Il perno è il vecchio amatore: Massimo De Francovich sublime nella maschera pallida, nell'esangue retaggio di una fiamma che ancora brucia. Attorno a lui uno stuolo di becere dame cortigiane che, garrule e animalesche, simboleggiano il nuovo che avanza. Per questi "bercianti", diretti in scena da Ronconi-Principe, solo movimenti disarticolati, e per i servi crapuloni, simboliche parrucche di plastica. Qualche immagine "teatralmente forte" come il falò delle vecchie lettere ricevute dal latin lover veneziano, ma poi è soprattutto intimismo. Un'intimità che risuona nello spazio nero dell'ellissi del Teatro Studio. Qui risaltano i costumi sontuosi e le anonime tinte scure dei lacchè, a simboleggiare lo scontro tra Settecento e nuovo secolo. Scontro che si amplifica nelle risate forzate, nelle battute di chi rappresenta "il nuovo". È uno sfondo al respiro sommesso di Francesca e Casanova, posti sulla scena a didascalia di se stessi, secondo i canoni recitativi ronconiani. E così interiorizzano le battute e sembrano esprimersi in terza persona.

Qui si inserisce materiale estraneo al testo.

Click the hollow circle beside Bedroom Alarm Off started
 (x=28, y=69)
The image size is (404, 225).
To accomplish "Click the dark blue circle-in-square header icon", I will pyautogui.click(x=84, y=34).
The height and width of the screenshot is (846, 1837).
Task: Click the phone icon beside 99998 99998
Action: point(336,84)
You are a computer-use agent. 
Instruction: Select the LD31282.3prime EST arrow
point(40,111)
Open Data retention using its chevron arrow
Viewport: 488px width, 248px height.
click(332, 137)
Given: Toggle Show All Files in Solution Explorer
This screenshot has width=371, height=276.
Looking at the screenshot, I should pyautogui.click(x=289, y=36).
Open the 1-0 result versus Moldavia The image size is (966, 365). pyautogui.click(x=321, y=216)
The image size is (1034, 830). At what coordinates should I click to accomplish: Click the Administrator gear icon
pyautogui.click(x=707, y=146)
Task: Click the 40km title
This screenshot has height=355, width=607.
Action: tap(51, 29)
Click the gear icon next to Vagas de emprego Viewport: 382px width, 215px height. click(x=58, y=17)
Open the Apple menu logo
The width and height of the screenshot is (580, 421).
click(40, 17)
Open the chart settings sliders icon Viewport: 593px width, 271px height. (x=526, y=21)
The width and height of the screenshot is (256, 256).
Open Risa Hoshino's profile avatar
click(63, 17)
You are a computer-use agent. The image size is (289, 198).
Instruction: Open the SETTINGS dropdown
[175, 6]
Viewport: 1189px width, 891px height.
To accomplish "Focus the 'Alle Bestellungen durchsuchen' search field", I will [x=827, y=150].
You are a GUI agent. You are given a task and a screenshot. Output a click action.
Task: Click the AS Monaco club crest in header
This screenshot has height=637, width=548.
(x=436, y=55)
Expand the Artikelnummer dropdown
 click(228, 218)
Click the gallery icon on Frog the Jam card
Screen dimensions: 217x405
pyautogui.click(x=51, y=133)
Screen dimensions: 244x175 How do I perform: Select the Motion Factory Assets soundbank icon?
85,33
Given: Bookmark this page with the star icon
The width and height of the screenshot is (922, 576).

Anche Galatea Ranzi, nella parte di Francesca, insegue una recitazione lirica, verso il sogno e il mito. Tutto si snoda lungo il sottilissimo respiro delle emozioni, imprevedibili. Più impressioni che tinte (c'è solo il nero e bianco di costumi diversi l'uno dall'altro). E se questo Phoenix ci indica un "altrove" non rappresentato, ecco che lo spettacolo ci fa scaturire come sogni immagini impalpabili che vorremmo afferrare, possedere. Ne sono un esempio la splendida tavolata imbandita che avanza nel buio della scena, languida ed eterea "Ultima cena", oppure quelle dame porcellanate ai palchetti di proscenio, o ancora quel trono al centro dell'ellisse su cui Casanova è deriso dai cortigiani, oppure la sua maschera di gioventù lasciata sulla moquette nera. Tutte immagini che sembrano trasformare lo spettacolo in una sorta di pellicola filmica. Immagini, mille fotogrammi sfumati come i sogni, che trasportano la narrazione verso suggestioni puramente liriche. Ne è ulteriore conferma il poetico finale: Casanova, vittima impotente di un "ignoto" che avanza, esce stancamente di scena lasciando dietro di sé una tenue nostalgia, flebile come soffio, impalpabile come rimpianto.